SHORT-TERM AND LONG-TERM INDUCTION OF BASIC FIBROBLAST GROWTH-FACTOR GENE-EXPRESSION IN RAT CENTRAL-NERVOUS-SYSTEM FOLLOWING KAINATE INJECTION

Both RNase protection assay and in situ hybridization were used to investigate the effect of intraperitoneal injection of kainate on the messenger RNA levels for basic fibroblast growth factor in the rat central nervous system. Limbic motor seizures were produced by kainate injection and this event was followed by a significant elevation of basic fibroblast growth factor gene expression in rat hippocampus and striatum 6 h after the convulsant injection. The increase in hippocampus was maximal at 24 h and it was delayed with respect to nerve growth factor induction, which peaked 3 h after kainate injection. Animals that suffered prolonged seizure activity also showed a significant elevation of basic fibroblast growth factor gene expression four and 14 days after kainate, when no changes in nerve growth factor gene expression were observed. We show that, within the hippocampus, the increase of basic fibroblast growth factor messenger RNA was localized in dentate gyrus and the CA1 layer 6 and 24 h after kainate injection.
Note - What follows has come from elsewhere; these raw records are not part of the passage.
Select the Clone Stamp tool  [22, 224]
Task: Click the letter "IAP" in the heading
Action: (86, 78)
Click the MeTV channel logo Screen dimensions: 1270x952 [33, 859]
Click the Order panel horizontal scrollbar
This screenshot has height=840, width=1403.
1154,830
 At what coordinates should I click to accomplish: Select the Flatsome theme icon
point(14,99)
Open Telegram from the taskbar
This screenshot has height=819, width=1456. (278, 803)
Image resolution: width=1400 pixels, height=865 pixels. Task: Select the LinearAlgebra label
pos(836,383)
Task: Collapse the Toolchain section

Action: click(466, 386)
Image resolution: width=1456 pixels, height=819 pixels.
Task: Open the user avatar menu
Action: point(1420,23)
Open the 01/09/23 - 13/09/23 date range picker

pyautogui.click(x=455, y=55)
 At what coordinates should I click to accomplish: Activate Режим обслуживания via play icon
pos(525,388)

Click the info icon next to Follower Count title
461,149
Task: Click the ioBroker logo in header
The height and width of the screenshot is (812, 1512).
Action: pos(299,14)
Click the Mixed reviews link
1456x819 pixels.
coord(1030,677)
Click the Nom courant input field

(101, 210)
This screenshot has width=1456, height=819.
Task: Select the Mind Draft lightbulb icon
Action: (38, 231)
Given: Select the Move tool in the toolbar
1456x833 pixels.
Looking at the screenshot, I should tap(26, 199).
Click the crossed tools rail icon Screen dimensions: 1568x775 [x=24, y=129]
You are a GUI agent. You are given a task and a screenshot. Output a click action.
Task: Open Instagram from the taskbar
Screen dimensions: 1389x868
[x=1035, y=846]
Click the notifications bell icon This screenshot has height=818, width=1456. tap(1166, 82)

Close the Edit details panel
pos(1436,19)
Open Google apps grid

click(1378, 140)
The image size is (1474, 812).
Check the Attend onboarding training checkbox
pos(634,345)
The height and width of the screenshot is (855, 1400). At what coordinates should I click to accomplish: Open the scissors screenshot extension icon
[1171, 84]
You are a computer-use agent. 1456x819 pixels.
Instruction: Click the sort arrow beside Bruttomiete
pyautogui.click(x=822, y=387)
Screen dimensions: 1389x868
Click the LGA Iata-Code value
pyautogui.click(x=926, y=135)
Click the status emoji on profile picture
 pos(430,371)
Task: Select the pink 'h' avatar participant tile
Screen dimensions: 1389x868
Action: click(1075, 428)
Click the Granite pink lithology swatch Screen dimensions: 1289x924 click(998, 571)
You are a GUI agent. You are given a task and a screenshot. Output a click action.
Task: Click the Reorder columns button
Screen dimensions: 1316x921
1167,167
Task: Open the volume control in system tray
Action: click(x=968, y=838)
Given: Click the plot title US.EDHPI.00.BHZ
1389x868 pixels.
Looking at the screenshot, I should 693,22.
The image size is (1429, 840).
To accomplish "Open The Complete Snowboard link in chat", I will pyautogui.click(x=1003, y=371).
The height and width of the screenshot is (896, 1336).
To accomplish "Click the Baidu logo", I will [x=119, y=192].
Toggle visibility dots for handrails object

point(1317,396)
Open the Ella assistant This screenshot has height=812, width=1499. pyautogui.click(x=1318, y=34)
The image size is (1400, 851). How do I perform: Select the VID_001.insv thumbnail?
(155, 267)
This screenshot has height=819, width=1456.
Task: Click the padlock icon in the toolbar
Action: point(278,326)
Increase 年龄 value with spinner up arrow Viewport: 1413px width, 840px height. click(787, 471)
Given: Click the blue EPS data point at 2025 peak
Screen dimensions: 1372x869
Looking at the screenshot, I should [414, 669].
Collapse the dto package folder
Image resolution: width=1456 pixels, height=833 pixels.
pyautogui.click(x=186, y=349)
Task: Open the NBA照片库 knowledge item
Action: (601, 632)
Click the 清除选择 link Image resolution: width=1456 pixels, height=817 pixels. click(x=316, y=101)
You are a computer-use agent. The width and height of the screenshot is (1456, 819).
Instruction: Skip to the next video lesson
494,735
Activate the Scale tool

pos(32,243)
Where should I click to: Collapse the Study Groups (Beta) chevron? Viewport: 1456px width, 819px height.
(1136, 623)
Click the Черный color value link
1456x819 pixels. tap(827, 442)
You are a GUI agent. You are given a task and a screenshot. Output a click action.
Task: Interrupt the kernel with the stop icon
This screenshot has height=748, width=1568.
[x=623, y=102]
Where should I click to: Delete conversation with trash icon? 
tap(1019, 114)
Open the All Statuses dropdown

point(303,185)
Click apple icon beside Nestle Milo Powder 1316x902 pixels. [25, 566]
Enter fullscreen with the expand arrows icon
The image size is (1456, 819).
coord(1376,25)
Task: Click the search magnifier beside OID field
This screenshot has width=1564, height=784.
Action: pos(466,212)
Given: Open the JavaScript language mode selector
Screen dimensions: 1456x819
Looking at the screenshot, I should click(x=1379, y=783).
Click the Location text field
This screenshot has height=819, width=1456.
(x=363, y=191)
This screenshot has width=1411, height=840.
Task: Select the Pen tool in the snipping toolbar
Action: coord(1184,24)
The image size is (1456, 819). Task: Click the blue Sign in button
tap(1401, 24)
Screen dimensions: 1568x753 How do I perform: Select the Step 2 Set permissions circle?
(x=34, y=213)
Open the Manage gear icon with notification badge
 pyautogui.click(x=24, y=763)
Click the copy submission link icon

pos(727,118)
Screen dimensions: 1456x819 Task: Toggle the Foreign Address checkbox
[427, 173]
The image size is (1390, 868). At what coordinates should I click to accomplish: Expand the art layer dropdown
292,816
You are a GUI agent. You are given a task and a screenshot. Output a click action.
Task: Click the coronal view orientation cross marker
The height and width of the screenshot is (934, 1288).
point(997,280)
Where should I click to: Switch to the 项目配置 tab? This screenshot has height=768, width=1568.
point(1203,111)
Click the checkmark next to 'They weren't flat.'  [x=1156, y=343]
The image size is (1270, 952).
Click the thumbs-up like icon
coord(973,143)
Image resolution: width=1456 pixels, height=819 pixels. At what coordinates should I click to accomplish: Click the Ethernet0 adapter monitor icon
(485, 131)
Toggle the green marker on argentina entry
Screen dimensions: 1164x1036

Long-term effects on its gene expression were measurable only in the CA1 hippocampal subfield, where major cell damage and astrocytosis have been reported to occur following kainate-induced seizure activity [Ben-Ari Y. et al. (1981) Neuroscience 7, 1361-1391; Lothman E.W. and Collins R.C. (1981) Blain Res. 218, 299-318; Schwob J.E. et al. (1980) Neuroscience 5, 991-1014]. Indeed, the animals which displayed elevated messenger RNA levels for basic fibroblast growth factor four and 14 days after kainate injection showed a marked induction of messenger RNA expression for the astroglial marker glial fibrillary acidic protein. These results indicate that the glutamate analogue kainate produces short- and long-term increases of basic fibroblast growth factor messenger RNA expression with a specific anatomical pattern. Therefore, the gene expression for this neurotrophic factor is probably regulated by neuronal activity at early points in time, whereas the induction observed at later time points is related to adaptive mechanisms taking place following kainate-induced neuronal degeneration.